Erklärtes Ziel der 68er-Protestbewegung war der Kampf gegen autoritäre gesellschaftliche Strukturen und die Bloßstellung autoritärer Persönlichkeiten, die uns in Gestalt von Eltern und Lehrern, Ausbildern, Professoren, Politikerinnen und Politikern mit ihrer Doppelmoral und ihren nicht nachvollziehbaren Geboten und Verboten das Leben schwer machten. Diese personalisierte Auseinandersetzung zwischen den Generationen war vor dem Hintergrund der jüngsten deutschen Geschichte mehr als nur der übliche Generationenkonflikt. Uns trieb die Frage um, wie es möglich war, dass - von wenigen Ausnahmen abgesehen - die Generation unserer Eltern und Lehrer sich willig in den Dienst eines mörderischen Regimes stellen konnte. Was sagt das über den Charakter dieser Menschen? Wie bildet dieser Charakter sich heraus? Welchen Einflüssen unterliegt er? Die Forschungsarbeiten des „Frankfurter Instituts für Sozialforschung” trugen entscheidend dazu bei, uns eine Vorstellung von der Charakterstruktur der „autoritären Persönlichkeit” zu machen, auf deren Charaktereigenschaften der Faschismus sein Terrorregime stützte.

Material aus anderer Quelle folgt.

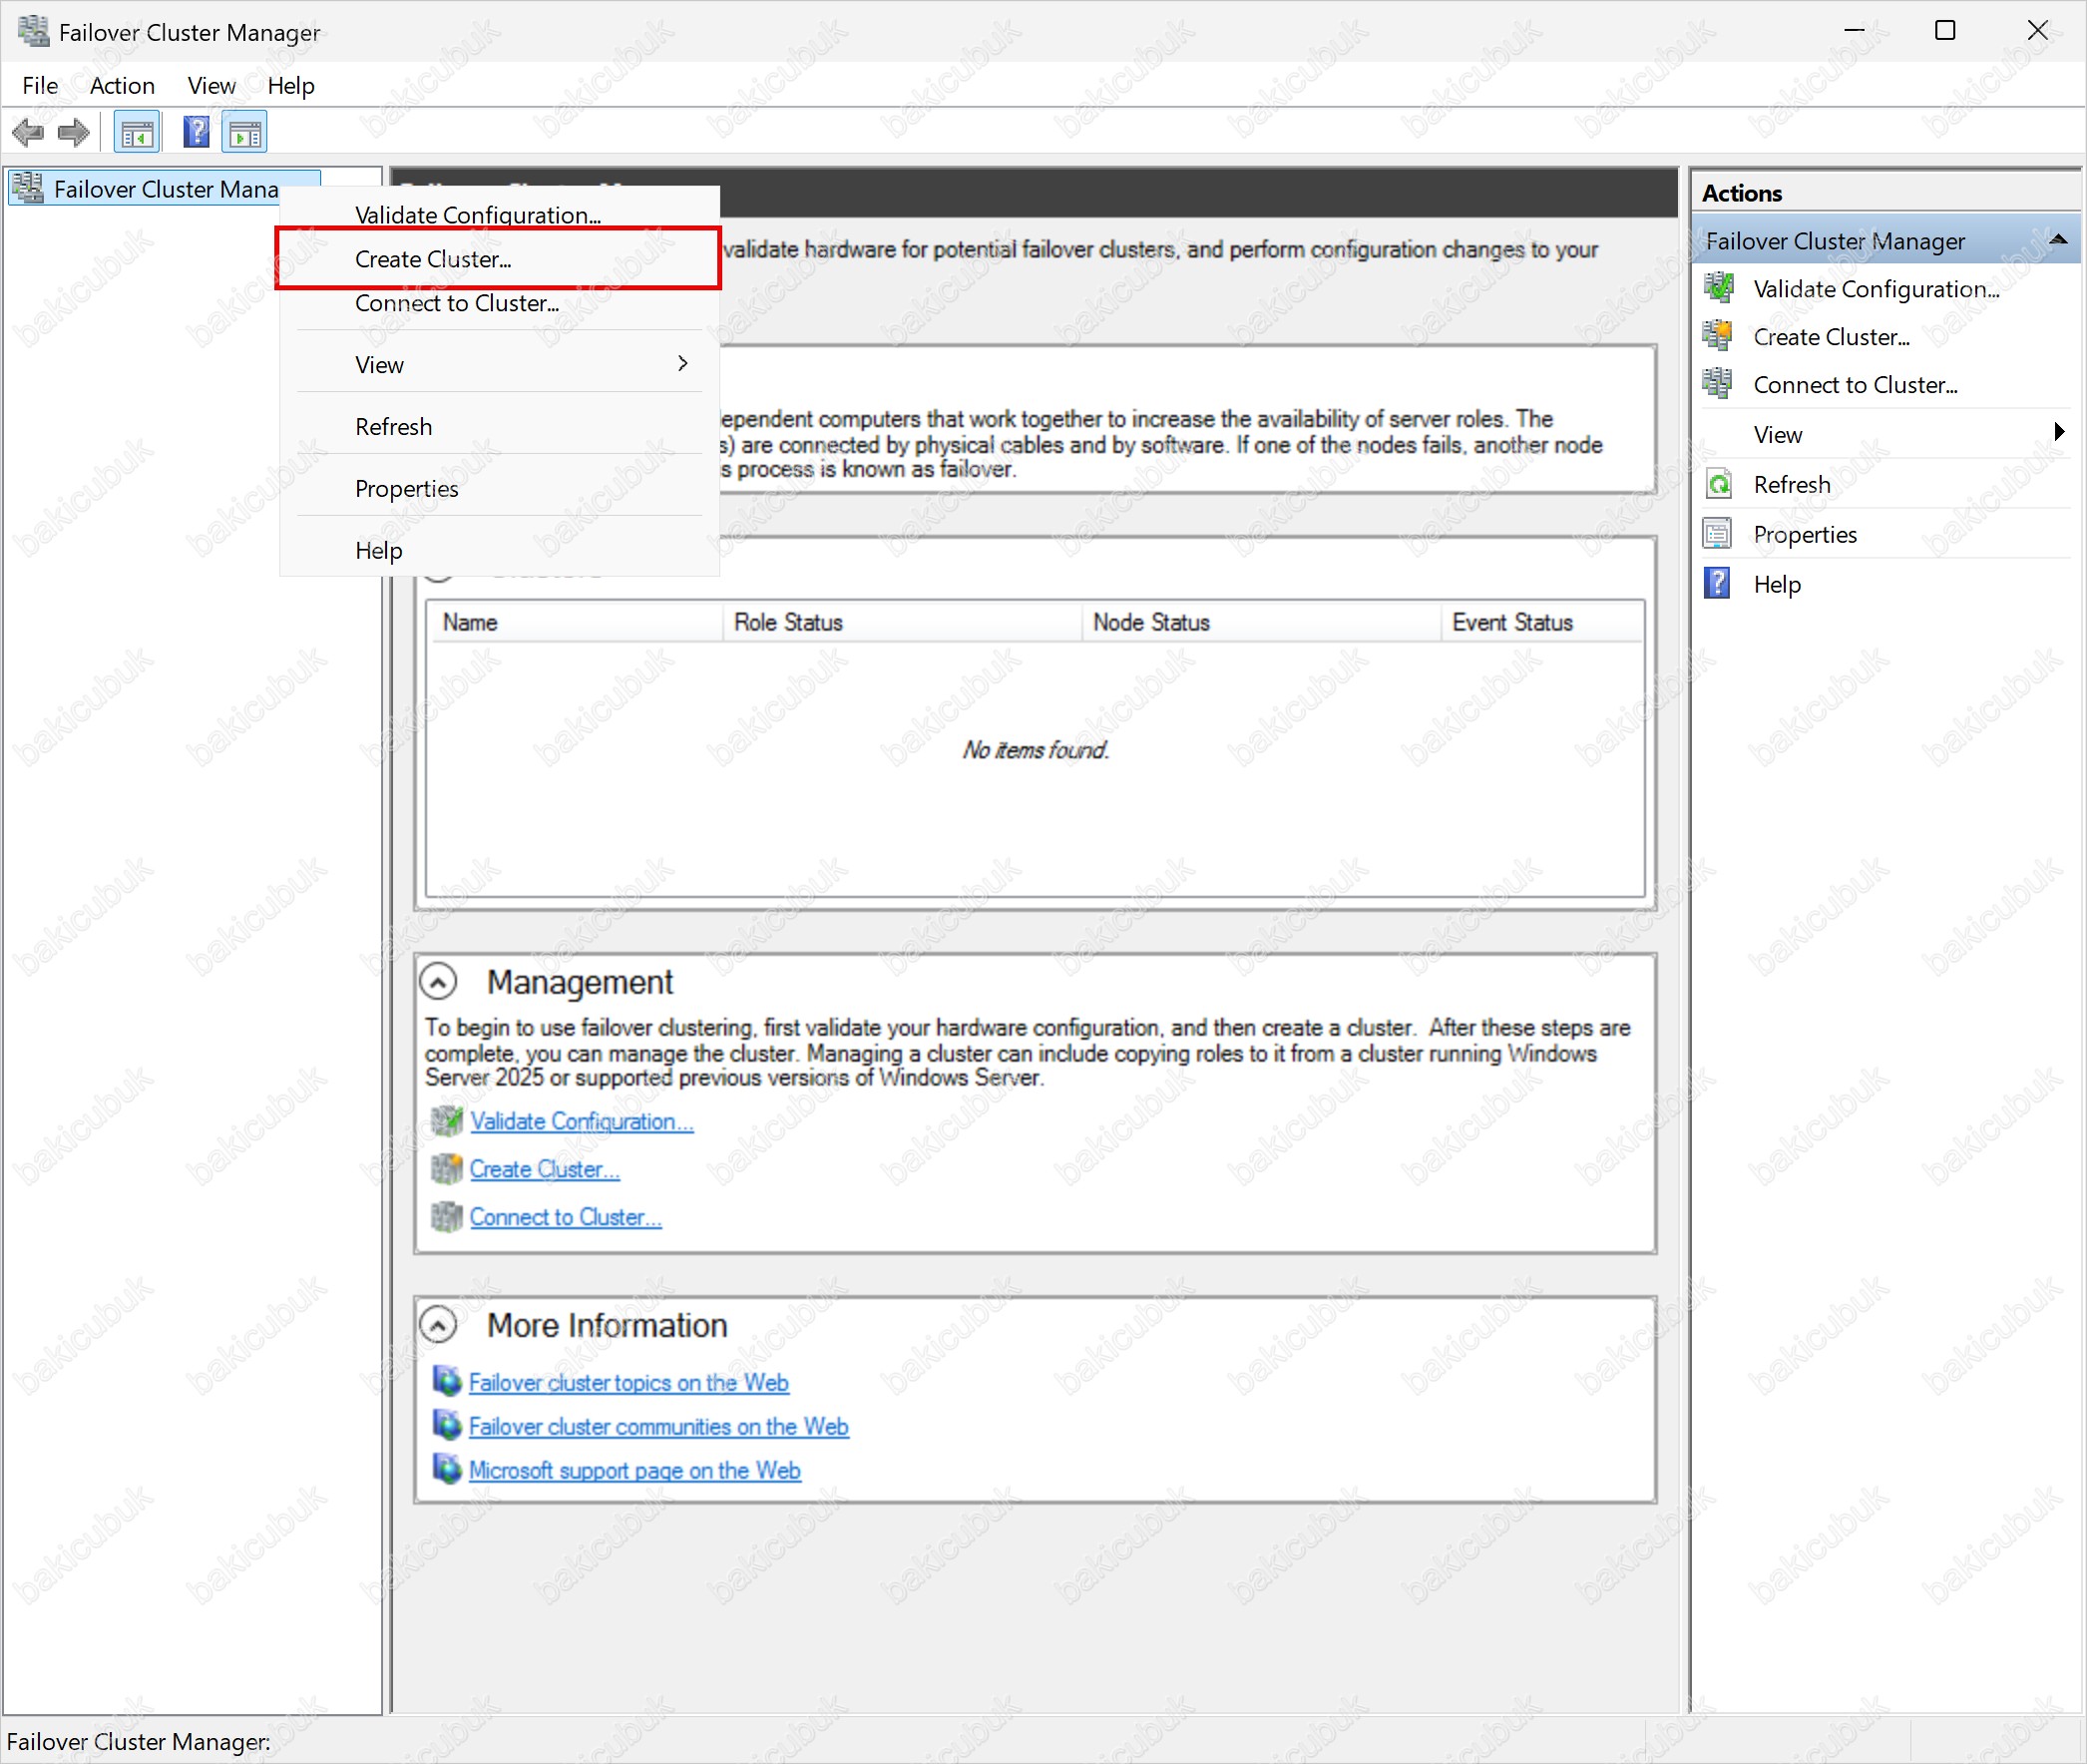2087x1764 pixels.
Task: Click the Role Status column header
Action: (788, 622)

Zum Widerstand gegen die herrschenden Verhältnisse wird nur fähig sein, davon waren wir überzeugt, wer den Repräsentanten des Systems - auch Establishment oder Schweinesystem genannt - frei von Ängsten selbstbewusst gegenübertreten kann. Schluss mit dem Duckmäusertum, Schluss mit dem Mief der 1950er-Jahre, Schluss mit dem Autoritätsanspruch einer Generation, die in den Jahren der Naziherrschaft Träger des Systems und dessen Mitläufer war.

Die 68er-Bewegung war ihrem Anspruch nach nicht nur antiautoritär und egalitär, sie war auch eine von jugendlichem Elan getragene Emanzipationsbewegung, die, was nahe lag, auch das Sexuelle als Urquelle von Angst und Schuldgefühlen thematisierte. Du hast ein Recht auf Sexualität. Sage, was du willst. Sage, was du nicht willst. Steh zu dem, was du tust. Alles, was im wechselseitigen Einverständnis zwischen Mädchen und Jungen, Jungen und Mädchen, aber auch zwischen Jugendlichen gleichen Geschlechts geschieht, ist erlaubt und legitim. Das war die Botschaft der sexualpolitischen Bewegung. Das war die Botschaft der „Sexfront”.

Na und? War das alles? Wo ist das Problem? Was war der Skandal? Beim Wiederlesen des Buches ging mir diese Frage ständig durch den Kopf. Erst als ich die katholischen Traktatschriften und die protestantischen Aufklärungsfibeln, die amerikanischen Datinghandbücher und Pettingrichtlinien, die deutschen Lehrpläne und Jugendzeitschriften, an denen ich mich beim Schreiben der „Sexfront” abgearbeitet hatte, aus dem Archiv zog, war ich in der Lage, das moralische Klima von damals nachzuempfinden und den Skandal zu begreifen, den die „Sexfront” ausgelöst hatte.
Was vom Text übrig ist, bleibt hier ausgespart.